Pick out and copy every line of the rows that contains the string "Task".

** start Extracted entries **

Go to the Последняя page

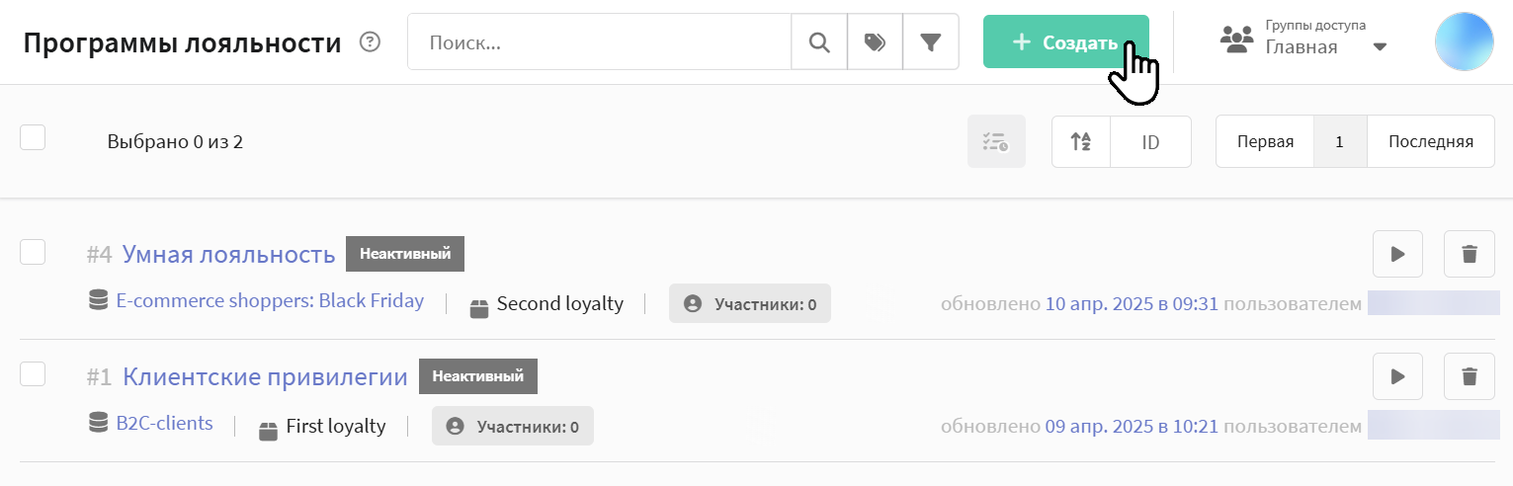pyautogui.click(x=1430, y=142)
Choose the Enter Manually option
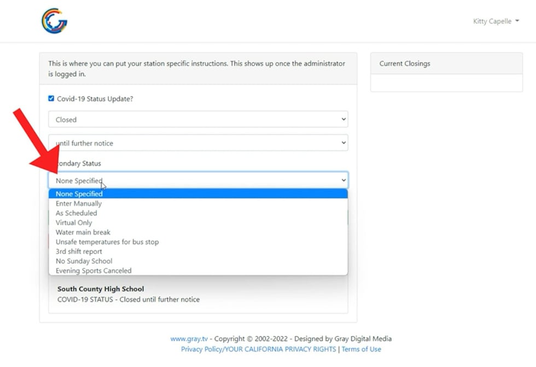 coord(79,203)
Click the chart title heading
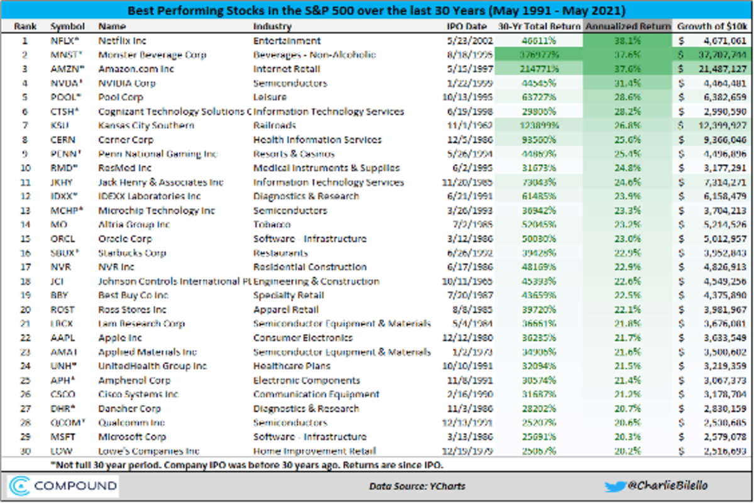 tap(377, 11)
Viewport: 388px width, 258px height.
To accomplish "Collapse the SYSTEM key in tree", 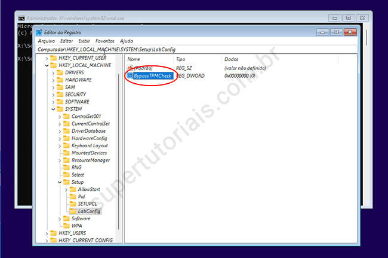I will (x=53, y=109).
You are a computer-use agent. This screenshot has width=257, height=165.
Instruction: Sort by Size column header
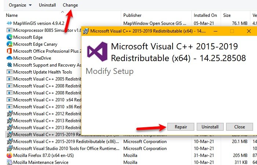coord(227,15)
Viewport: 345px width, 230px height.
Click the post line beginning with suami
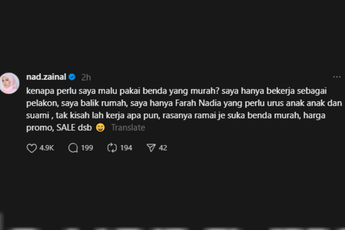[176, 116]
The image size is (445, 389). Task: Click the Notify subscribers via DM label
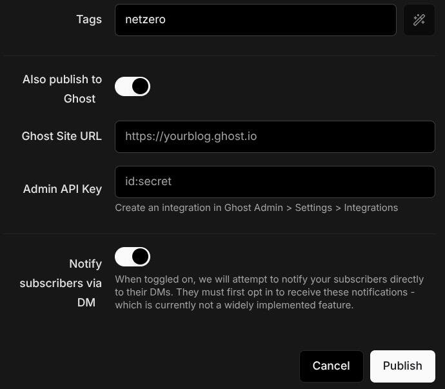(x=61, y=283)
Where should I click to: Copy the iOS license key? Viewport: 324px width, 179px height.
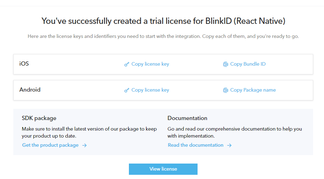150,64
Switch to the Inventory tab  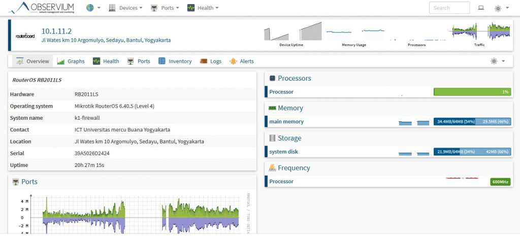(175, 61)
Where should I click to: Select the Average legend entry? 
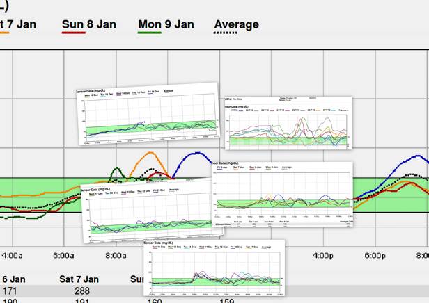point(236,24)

** end Extracted entries **
** start Extracted entries **

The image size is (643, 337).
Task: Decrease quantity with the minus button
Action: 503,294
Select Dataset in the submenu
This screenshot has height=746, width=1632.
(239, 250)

** end Extracted entries **

### Reply:
The image size is (445, 389). Task: Click the Notify subscribers via DM label
Task: Decrease quantity with the minus button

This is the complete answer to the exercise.